Task brief: The records are set out below this line. Return exactly the lines from the one containing "Given: Open Agenda from the sidebar" through the last, and exclude the pictures.

Saved data entries
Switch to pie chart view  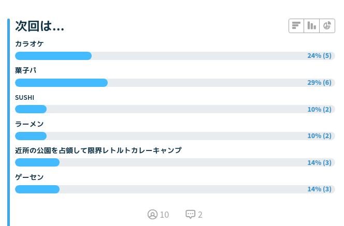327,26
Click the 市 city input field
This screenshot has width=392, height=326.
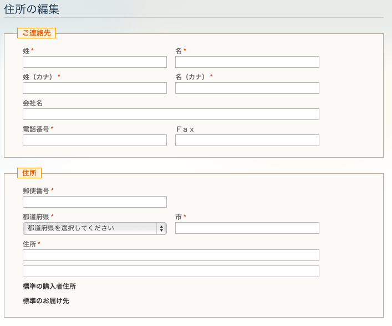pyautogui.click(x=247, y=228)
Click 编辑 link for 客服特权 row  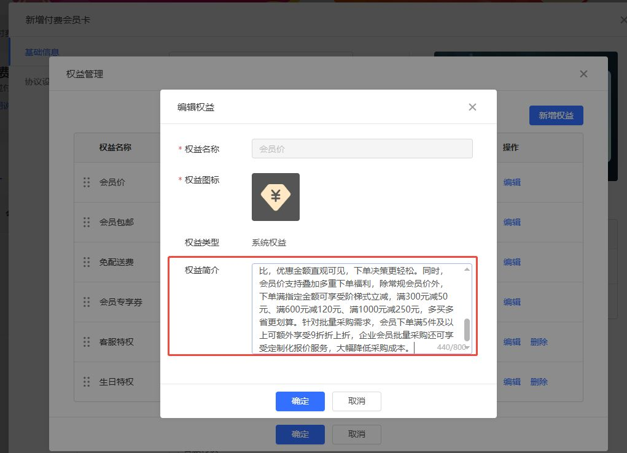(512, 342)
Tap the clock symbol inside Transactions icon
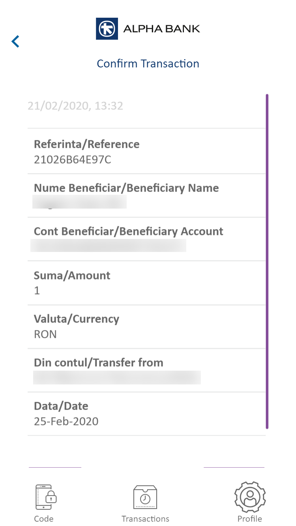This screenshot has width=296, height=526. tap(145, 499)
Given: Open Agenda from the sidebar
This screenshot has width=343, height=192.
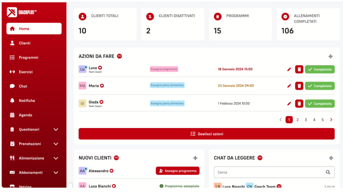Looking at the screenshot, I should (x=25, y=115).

Result of the exercise:
Given: Open Agenda from the sidebar
This screenshot has width=343, height=192.
Looking at the screenshot, I should (x=25, y=115).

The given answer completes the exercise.